(Your task):
Return the entries below verbatim, starting with the line that contains "Open the Status filter 'Select one' dropdown" and continuing through the line that contains "Looking at the screenshot, I should (20, 431).", with both of those lines included.

(Provided information):
++++++

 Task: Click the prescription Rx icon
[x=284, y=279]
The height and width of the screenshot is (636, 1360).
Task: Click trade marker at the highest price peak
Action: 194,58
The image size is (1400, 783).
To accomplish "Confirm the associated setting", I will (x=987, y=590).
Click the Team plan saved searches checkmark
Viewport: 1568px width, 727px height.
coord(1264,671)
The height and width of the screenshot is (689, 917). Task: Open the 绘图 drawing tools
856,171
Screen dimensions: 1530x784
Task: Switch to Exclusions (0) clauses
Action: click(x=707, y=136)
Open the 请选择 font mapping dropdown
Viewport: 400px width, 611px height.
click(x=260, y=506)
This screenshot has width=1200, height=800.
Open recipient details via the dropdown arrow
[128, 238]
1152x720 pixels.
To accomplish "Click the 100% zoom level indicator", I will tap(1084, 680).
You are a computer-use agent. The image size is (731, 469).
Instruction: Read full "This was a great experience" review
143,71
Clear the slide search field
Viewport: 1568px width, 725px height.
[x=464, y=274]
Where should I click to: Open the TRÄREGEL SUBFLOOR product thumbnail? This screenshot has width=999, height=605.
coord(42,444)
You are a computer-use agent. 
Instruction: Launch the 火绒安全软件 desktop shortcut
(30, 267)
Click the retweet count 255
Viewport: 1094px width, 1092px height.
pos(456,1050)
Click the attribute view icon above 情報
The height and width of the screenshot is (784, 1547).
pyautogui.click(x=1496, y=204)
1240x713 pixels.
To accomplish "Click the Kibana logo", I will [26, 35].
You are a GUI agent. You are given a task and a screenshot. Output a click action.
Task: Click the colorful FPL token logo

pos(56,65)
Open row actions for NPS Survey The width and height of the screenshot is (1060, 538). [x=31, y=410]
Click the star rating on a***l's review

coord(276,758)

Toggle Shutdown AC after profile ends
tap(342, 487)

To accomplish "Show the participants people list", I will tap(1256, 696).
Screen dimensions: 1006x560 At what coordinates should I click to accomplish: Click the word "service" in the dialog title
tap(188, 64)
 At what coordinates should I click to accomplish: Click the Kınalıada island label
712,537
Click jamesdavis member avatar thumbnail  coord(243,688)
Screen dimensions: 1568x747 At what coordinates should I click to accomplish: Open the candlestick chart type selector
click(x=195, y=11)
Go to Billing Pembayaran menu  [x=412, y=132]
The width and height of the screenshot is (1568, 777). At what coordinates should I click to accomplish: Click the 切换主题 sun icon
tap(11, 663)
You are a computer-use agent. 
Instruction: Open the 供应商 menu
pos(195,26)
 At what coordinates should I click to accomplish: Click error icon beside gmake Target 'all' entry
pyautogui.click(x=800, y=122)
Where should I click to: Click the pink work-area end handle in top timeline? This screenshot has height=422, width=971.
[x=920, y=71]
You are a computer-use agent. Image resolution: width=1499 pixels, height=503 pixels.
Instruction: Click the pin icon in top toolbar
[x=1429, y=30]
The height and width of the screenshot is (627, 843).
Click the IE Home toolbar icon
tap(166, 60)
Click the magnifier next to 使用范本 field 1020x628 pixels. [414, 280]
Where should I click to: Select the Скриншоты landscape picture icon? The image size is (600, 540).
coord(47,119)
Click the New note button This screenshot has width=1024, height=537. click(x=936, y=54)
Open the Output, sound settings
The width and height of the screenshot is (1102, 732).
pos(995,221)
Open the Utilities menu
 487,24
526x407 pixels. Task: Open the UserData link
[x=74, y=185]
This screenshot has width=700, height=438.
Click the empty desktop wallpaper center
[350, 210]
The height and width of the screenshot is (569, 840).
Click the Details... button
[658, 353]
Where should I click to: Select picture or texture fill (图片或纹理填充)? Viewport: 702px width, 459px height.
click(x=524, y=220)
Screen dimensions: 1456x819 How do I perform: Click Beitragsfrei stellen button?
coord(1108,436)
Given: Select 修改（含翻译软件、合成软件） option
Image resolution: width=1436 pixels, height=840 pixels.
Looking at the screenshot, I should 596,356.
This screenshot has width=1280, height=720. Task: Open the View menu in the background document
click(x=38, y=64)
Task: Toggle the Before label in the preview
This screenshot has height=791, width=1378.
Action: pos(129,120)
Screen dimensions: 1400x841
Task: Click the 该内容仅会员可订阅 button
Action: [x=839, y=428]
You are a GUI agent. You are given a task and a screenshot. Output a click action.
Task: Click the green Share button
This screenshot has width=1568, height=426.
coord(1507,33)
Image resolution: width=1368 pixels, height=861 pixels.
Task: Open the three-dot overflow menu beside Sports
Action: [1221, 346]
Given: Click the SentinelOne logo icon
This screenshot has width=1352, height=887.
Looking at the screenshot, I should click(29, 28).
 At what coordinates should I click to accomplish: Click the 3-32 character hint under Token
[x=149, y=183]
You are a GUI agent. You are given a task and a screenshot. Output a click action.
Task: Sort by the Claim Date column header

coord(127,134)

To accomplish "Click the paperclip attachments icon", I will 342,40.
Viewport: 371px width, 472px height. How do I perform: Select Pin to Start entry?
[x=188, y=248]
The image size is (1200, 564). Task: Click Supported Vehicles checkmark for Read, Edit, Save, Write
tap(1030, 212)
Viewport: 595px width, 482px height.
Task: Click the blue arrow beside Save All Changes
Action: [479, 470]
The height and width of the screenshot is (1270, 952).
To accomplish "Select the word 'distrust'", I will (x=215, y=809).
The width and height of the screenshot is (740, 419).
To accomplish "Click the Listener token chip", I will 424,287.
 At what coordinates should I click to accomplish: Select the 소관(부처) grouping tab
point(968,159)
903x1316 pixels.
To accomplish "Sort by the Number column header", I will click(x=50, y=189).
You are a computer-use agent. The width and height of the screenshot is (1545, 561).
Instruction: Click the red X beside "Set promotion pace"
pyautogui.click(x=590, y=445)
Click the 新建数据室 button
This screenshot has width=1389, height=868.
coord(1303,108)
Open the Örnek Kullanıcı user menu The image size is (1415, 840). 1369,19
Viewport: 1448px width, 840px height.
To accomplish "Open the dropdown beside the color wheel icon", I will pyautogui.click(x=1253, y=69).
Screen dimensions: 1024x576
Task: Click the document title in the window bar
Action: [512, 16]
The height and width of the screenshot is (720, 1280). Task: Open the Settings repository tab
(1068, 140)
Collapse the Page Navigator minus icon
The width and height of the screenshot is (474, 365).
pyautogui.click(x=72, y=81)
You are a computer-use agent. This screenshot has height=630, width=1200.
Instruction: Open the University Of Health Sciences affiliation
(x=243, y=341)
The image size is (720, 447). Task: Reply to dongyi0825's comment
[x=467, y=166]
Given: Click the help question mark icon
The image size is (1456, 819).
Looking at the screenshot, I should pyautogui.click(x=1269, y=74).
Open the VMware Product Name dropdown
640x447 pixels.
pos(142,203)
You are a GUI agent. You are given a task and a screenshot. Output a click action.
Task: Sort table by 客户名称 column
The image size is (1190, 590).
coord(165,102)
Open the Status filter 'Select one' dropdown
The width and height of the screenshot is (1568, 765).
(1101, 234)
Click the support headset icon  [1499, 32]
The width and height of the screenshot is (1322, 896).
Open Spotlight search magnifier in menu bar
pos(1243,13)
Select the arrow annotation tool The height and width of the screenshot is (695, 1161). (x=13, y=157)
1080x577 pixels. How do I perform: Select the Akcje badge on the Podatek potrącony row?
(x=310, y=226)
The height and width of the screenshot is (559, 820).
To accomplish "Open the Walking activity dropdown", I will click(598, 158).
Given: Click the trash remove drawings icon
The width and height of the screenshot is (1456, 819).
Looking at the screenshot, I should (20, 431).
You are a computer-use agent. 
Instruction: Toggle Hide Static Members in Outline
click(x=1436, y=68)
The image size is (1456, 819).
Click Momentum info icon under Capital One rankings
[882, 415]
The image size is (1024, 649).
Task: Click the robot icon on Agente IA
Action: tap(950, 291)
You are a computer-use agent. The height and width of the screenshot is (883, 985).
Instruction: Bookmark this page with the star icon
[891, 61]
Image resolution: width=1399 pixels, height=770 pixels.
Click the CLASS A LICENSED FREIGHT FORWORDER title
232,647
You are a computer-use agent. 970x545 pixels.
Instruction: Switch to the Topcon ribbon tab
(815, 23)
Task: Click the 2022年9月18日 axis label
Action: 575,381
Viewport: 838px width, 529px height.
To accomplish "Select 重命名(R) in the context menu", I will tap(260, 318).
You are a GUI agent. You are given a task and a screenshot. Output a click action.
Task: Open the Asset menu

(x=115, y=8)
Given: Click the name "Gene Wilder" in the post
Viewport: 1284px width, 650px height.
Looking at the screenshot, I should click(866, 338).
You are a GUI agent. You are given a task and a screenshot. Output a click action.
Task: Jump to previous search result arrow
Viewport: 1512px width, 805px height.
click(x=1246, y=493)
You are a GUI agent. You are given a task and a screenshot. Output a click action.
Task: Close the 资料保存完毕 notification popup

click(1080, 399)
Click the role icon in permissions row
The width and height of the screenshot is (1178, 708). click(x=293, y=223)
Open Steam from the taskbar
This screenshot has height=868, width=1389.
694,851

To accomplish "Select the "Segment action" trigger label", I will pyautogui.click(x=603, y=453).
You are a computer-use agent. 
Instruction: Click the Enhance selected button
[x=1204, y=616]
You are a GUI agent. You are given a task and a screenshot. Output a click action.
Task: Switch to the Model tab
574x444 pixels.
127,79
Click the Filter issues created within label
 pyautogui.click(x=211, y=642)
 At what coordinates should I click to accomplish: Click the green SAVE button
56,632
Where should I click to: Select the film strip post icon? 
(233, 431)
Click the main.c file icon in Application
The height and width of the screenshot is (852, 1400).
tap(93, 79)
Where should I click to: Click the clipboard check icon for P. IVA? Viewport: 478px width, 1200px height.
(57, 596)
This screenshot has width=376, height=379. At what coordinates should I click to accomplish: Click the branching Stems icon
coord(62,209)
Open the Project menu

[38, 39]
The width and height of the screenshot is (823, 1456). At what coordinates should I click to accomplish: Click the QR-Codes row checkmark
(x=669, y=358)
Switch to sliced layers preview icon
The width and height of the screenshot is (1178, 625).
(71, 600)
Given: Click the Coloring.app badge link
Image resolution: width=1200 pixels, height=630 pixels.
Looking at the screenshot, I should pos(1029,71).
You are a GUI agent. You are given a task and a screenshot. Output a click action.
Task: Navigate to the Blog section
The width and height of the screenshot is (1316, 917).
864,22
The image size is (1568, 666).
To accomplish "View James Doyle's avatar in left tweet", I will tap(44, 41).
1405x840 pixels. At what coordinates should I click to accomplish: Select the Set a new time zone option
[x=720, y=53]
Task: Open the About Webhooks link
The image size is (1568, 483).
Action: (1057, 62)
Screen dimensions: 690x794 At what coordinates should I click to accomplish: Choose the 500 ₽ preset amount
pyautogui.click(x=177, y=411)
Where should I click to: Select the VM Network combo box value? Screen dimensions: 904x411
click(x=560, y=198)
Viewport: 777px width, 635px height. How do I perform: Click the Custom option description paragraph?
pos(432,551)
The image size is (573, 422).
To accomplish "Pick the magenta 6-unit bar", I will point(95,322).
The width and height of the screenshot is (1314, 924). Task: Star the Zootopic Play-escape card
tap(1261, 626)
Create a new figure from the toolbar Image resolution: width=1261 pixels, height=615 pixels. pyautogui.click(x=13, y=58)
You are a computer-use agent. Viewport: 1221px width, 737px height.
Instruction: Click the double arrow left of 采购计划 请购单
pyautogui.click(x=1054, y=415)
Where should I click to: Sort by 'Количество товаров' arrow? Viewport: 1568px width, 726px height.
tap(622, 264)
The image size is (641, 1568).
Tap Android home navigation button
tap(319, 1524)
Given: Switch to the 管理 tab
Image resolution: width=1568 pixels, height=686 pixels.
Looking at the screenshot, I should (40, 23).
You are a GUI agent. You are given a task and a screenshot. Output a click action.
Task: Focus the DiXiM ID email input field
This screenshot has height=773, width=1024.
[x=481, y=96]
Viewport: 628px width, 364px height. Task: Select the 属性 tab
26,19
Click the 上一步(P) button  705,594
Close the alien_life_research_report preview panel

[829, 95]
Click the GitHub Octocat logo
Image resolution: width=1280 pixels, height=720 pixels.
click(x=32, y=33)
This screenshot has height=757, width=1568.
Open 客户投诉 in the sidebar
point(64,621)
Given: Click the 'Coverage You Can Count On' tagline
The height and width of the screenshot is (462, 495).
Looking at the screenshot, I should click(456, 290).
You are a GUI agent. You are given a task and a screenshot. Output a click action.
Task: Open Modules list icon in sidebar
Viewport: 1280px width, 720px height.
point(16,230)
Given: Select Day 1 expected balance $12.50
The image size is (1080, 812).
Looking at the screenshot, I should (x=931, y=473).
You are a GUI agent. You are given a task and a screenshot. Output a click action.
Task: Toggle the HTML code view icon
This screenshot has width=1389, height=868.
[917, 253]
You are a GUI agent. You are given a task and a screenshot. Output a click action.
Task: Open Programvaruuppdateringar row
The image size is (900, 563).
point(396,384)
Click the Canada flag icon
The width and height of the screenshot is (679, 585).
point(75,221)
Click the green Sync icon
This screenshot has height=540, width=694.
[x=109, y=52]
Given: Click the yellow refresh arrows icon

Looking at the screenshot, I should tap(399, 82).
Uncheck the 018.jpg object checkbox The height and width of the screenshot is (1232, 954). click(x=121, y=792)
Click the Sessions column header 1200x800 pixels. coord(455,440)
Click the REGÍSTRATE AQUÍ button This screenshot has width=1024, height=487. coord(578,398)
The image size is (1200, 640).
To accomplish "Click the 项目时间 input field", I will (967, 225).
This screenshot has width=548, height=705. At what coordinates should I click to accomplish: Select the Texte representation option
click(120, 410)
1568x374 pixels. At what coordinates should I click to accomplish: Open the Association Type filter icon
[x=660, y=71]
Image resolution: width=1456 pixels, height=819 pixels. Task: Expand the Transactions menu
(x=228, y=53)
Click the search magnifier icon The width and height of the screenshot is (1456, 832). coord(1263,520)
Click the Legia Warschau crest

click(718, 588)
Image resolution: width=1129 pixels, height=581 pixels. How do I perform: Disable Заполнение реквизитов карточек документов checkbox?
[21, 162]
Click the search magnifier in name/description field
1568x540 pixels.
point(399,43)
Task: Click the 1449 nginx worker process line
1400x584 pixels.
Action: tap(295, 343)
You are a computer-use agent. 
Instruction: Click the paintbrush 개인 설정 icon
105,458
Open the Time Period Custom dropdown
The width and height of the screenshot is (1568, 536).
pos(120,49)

++++++

(Answer to this task):
Open the Status filter 'Select one' dropdown
The width and height of the screenshot is (1568, 765).
(1101, 234)
Click the support headset icon  [1499, 32]
The width and height of the screenshot is (1322, 896).
Open Spotlight search magnifier in menu bar
pos(1243,13)
Select the arrow annotation tool The height and width of the screenshot is (695, 1161). (x=13, y=157)
1080x577 pixels. How do I perform: Select the Akcje badge on the Podatek potrącony row?
(x=310, y=226)
The height and width of the screenshot is (559, 820).
To accomplish "Open the Walking activity dropdown", I will click(598, 158).
Given: Click the trash remove drawings icon
The width and height of the screenshot is (1456, 819).
Looking at the screenshot, I should (20, 431).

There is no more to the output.